EXERCISE TEXT below:

My cousin Amy greeted person after person after person after person and loved every one of us in the extremity of her loss.

The moment I saw her I knew. I mean, by that point the offer was planned, but…!

I gave her that cowl from that impulse purchase. All of those random knit-this-first feelings, the hours spent, the medical waiting-room times of my own. The airport. The flight. The ‘I see you and I am coming’ behind it.

It wasn’t just a collection of good colors on her in mostly blue: it matched the dress she had chosen to say goodbye to her beloved husband with us in. It totally matched. She marveled.

Kevin was looking out for her still.

—-

Edited to add for my mom, who’s not on Facebook: Kevin’s daughter went to scatter her dad’s ashes, and at the place where he had talked about in a random conversation about the somedays, she found herself suddenly afraid somehow that the ashes would blow back in her face. Her cousin suggested a different spot nearby with a beautiful view of the river below. They went there and the family piled out to see, whereupon her grandmother told them that that: that was the spot where her husband had proposed to her 76 years earlier.

The daughter read a poem, her uncle said a prayer, the young children took it all in alongside the adults, the great-grandmother stood there with her loved ones, quietly remembering, remembering, and as Amy’s daughter described it, I am so sad and everything is beautiful.



Did the horse take off yet?
Wednesday August 30th 2023, 4:30 pm
Filed under: Knit,Knitting a Gift

I’d been kind of avoiding going back to the site of the skewering but it needed doing and not doing it was bothering me more. So.

I tried several methods and had to go back to the original. Next choice, while chain stitching those cross boards: a stitch too big or a stitch too small?

End of EXERCISE TEXT.
EXTRACTED INFORMATION below:

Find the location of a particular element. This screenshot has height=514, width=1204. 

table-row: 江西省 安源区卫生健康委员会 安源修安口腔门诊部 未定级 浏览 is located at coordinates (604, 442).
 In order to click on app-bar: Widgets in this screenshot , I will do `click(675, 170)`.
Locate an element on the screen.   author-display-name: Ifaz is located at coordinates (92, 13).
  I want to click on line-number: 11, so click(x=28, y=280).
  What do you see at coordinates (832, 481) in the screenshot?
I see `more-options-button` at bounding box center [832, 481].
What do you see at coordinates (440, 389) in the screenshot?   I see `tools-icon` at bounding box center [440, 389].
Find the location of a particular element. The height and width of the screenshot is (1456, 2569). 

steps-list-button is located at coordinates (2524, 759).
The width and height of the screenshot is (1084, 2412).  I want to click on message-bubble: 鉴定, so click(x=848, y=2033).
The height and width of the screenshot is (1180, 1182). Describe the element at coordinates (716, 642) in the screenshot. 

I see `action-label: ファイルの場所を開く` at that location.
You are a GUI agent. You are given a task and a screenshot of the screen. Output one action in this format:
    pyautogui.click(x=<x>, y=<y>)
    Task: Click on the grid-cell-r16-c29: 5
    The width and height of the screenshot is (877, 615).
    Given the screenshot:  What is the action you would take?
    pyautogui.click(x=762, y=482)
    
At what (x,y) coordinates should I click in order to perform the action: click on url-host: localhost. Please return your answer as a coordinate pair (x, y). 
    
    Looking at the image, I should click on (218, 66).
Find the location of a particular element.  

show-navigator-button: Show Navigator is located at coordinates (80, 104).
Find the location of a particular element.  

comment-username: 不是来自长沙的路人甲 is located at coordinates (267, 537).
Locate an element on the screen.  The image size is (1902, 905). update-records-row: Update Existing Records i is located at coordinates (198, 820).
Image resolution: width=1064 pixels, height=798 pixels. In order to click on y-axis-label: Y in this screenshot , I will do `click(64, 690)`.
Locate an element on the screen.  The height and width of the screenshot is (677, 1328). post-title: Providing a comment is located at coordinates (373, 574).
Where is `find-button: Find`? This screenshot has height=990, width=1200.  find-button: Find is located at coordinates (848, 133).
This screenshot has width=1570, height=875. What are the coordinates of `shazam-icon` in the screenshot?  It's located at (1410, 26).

End of EXTRACTED INFORMATION.

### [PROBLEM A]
Decide whether each statement agrees with the blog post, answering yes or no and quoting the words of the post that settle it: (i) The cowl matched the dress Amy had chosen. (ii) Kevin's daughter scattered the ashes at the place he had mentioned in conversation. (iii) The spot by the river was where the grandmother's husband had proposed to her.
### [PROBLEM B]
Reproduce the part of the blog post that begins at the words "My cousin Amy" and stops after the words "coming’ behind it.".

### [TASK RESULT A]
(i) Yes: "it matched the dress she had chosen to say goodbye to her beloved husband with us in."
(ii) No: "Her cousin suggested a different spot nearby with a beautiful view of the river below."
(iii) Yes: "that was the spot where her husband had proposed to her 76 years earlier."

### [TASK RESULT B]
My cousin Amy greeted person after person after person after person and loved every one of us in the extremity of her loss.

The moment I saw her I knew. I mean, by that point the offer was planned, but…!

I gave her that cowl from that impulse purchase. All of those random knit-this-first feelings, the hours spent, the medical waiting-room times of my own. The airport. The flight. The ‘I see you and I am coming’ behind it.